An old piece I wrote for GQ and forgot to post.
“We’re looking for a narrative…a focus…a
direction” says an old producer in the first scene of Dev Benegal’s English,
August. Narrative, focus, direction: three words that are anathema to what
this 1994 film and its protagonist represent. English, August is a rare film that belongs unreservedly to a genre
that’s never really taken root in India – the slacker film. That’s hardly
surprising. The slacker film says that having no plan is okay; but in India,
everyone from God to the tea-seller on the corner has a plan. The slacker film
says it’s alright to drift in life; for the majority of Indian parents, drift
equals death.
If one looks down the decades, it makes
perfect sense why Indian cinema has so few slackers. The cinema of the ‘20s and
‘30s relied heavily on historical and mythological sources, not the kind of
material that lends itself to inaction. In the ‘40s, there was a freedom
struggle to complete and partition to endure. Slacking wasn’t just a non-option
in those days, it was anti-national. The same went for the ‘50s, a time of
nation-building and Nehruvian Socialism. That decade is now considered the golden
age of Indian cinema, with directors like Guru Dutt, Raj Kapoor and Mrinal Sen doing
some of their best work, but it yielded few cinematic slackers.
Shammi Kapoor would have been a good
candidate for Hindi cinema’s first slacker were it not for his tremendous energy
(no true slacker is this kinetic). Other ‘60s stars also rule themselves out on
various counts. Dilip Kumar is too earnest to qualify, and Rajesh Khanna put an
unacceptable amount of effort into his onscreen wooing. Dev Anand, meanwhile,
always seemed to be holding down a job; just look at the titles of his movies –
Guide, Jewel Thief, C.I.D.
Come the ‘70s, it was angry young man time.
While not every character Amitabh Bachchan played was gainfully employed, they
were all men with a mission, decidedly un-slack. Hrishikesh Mukherjee’s
blissful comedies yielded a few slackers, though they usually spent the second
half embroiled in some complex subterfuge involving the heroine’s dad which required
them to be resourceful. On then to the ‘80s, and India’s first real slacker
film.
From the very first shot tracing a
cigarette’s journey from makeshift coconut ashtray to being passed between
three hands (and a foot), 1983’s Chashme Buddoor is delightfully
unpurposeful. Farooque Shaikh, Ravi Baswani and Rakesh Bedi are three Delhi University
students on holiday, both from college and that terrible Indian affliction – a
sense of responsibility. The trio spend their time smoking, chasing girls, roaming
around on uncooperative two-wheelers, and smoking some more. The film doesn’t
appear to cover more than a few months in their lives, but I wouldn’t be
surprised if it returned five years later to find them doing the same thing.

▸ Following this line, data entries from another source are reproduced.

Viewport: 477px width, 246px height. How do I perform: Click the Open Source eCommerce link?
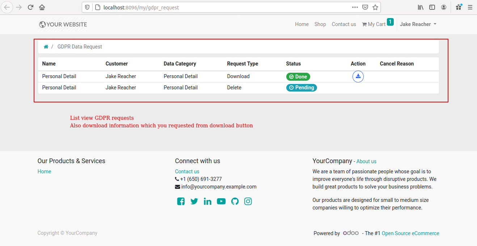click(x=410, y=233)
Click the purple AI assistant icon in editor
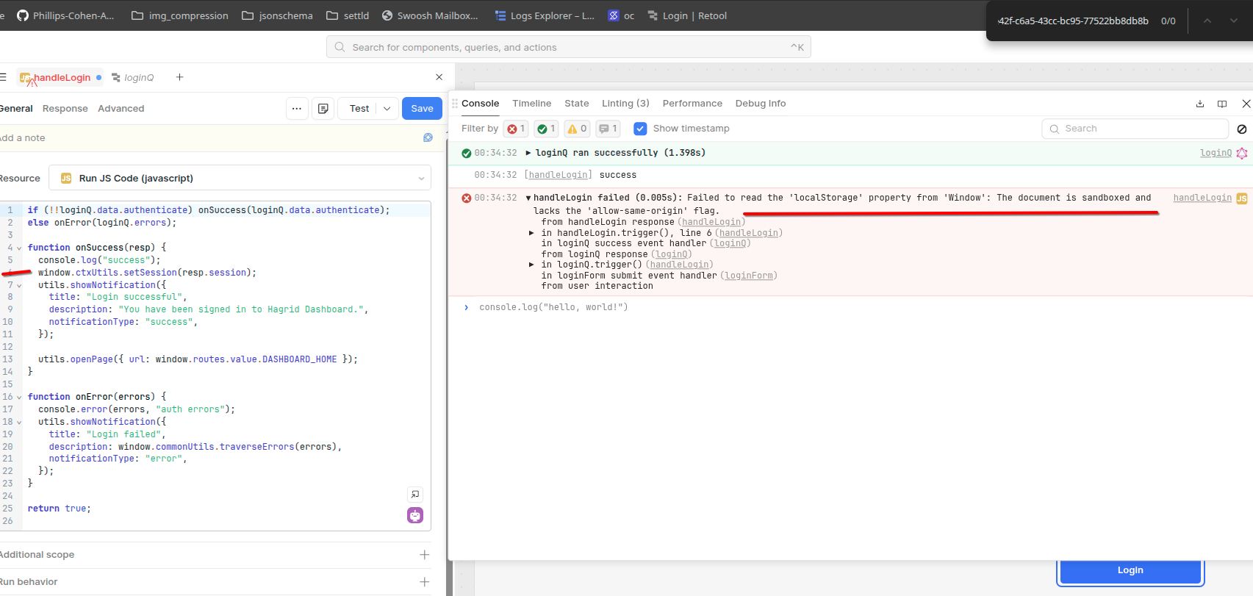Image resolution: width=1253 pixels, height=596 pixels. (415, 515)
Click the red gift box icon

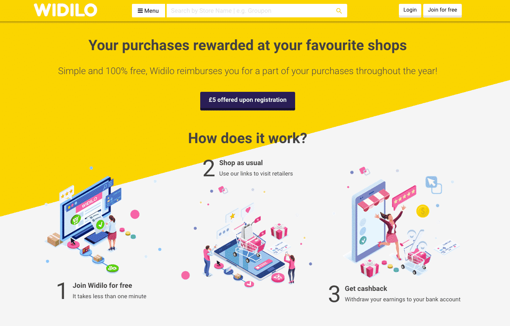tap(279, 231)
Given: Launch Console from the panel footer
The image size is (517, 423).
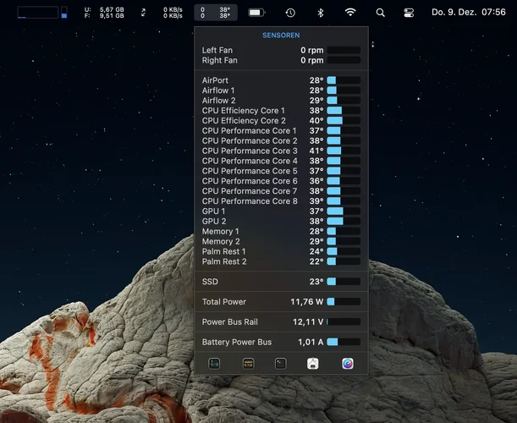Looking at the screenshot, I should pos(248,363).
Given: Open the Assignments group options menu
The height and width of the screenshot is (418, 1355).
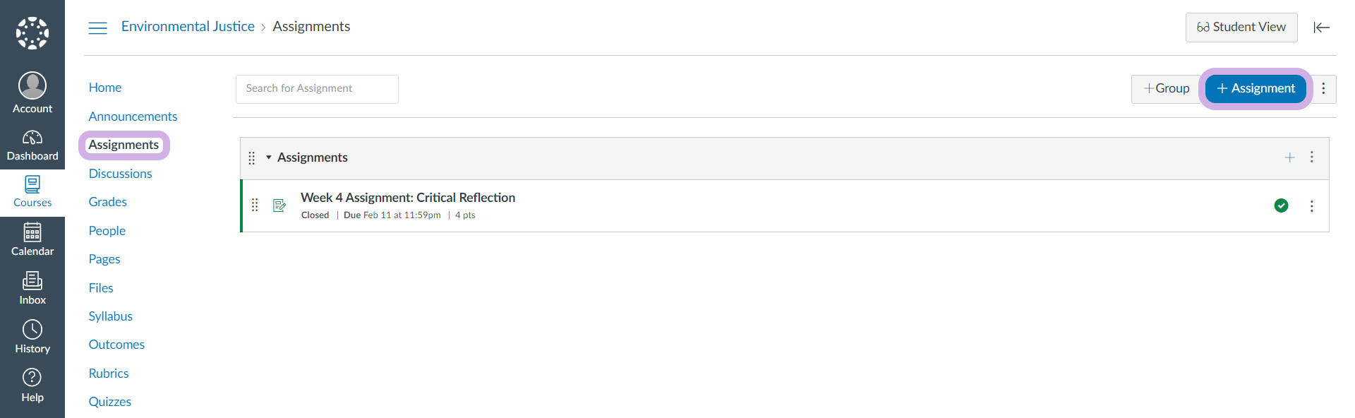Looking at the screenshot, I should click(1311, 157).
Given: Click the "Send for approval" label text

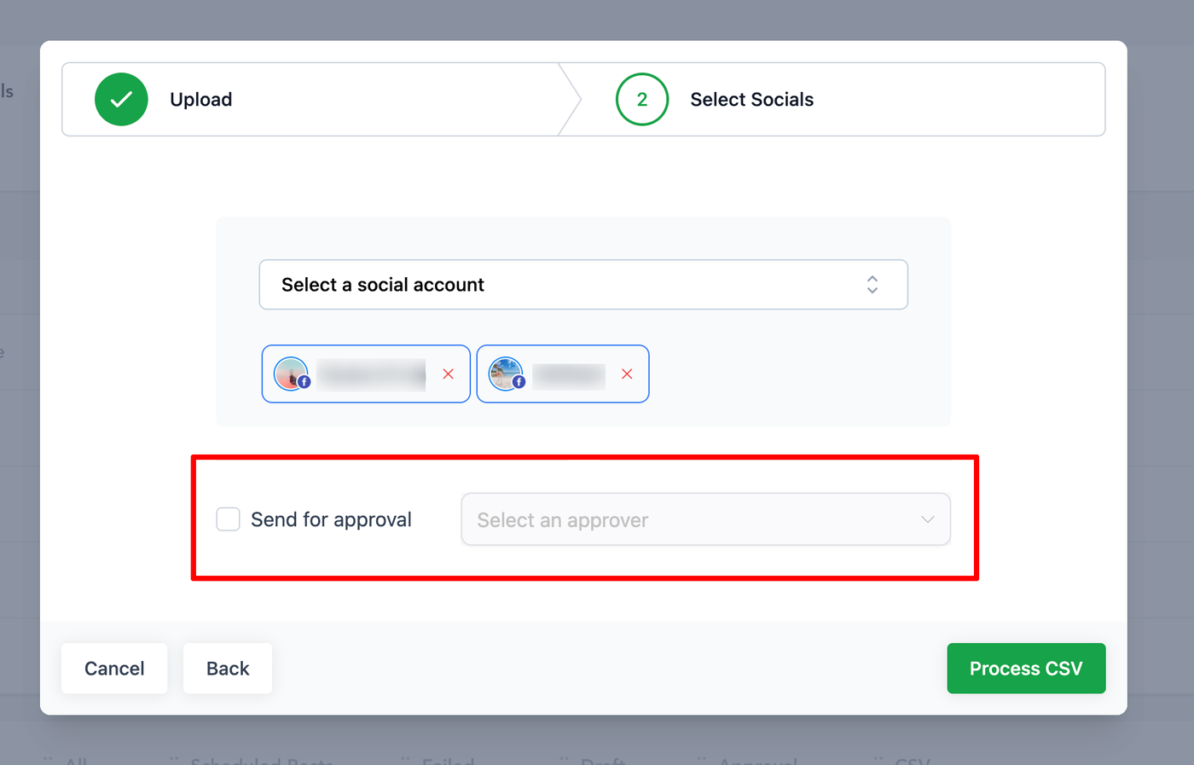Looking at the screenshot, I should (x=331, y=519).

That’s the essence of slackerdom: lives without upward mobility or downward spiral,
in a state of perpetual drift.
Two and a half decades later, Ayan
Mukerji’s Wake Up Sid celebrated – and slyly deflated – this idea of
drift. Ranbir Kapoor played Sid, a rich scion who’s content to watch the clouds
roll by. So far, so drifty, except then he argues with his dad, who throws him
out of the house. Sid moves in with Konkona Sen Sharma’s self-sufficient
journalist, but continues to potter around. Kapoor’s gentle performance separates
Sid from the kind of rich, brash loafers Shah Rukh Khan used to play in the ‘90s.

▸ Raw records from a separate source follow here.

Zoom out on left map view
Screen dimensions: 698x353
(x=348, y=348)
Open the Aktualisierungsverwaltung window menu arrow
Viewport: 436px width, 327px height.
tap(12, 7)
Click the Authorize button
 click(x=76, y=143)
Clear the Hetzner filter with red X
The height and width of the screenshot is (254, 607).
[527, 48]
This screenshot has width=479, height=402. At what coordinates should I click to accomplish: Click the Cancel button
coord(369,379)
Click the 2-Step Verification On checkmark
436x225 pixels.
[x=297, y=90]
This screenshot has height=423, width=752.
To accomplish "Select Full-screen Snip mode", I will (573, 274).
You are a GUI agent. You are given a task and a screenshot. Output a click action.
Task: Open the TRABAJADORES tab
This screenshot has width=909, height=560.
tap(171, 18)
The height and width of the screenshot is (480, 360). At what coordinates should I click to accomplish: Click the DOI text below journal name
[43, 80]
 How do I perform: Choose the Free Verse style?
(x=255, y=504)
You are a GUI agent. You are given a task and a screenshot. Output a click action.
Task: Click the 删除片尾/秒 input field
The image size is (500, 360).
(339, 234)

He’s just a man without a plan, and though he eventually finds a job as a
photographer, the movie makes it clear that his slackitude was a character
trait, not just the lethargy of the privileged.
In Which Annie Gives It Those Ones usually surfaces as a trivia question (What was Shah Rukh’s first onscreen
appearance? What 1989 film did Arundhati Roy write and star in?) What isn’t
acknowledged – perhaps on account of it never having released in theatres or on
DVD – is that this is one of the most acute, true-to-life films ever made about
young people in India. It’s certainly the best Indian film about slackers.
Radha, Annie, Kosozi, Mankind, Paapey may be in their final year at the Delhi School
of Architechture, their theses may be woefully incomplete, yet no one seems to
care. The movie goes by in a rooster-chasing, ping-pong-playing haze. Even the climactic
gesture of rebellion by Radha – who makes her final presentation in a sari and
a hat – is offhand, a futile protest in a losing game. In a movie whose
soundtrack consists of instrumental versions of Beatles songs, these are kids who’ve
taken John Lennon’s advice in “Revolution” to heart: they won’t do anything
concrete, but they know it’s gonna be alright.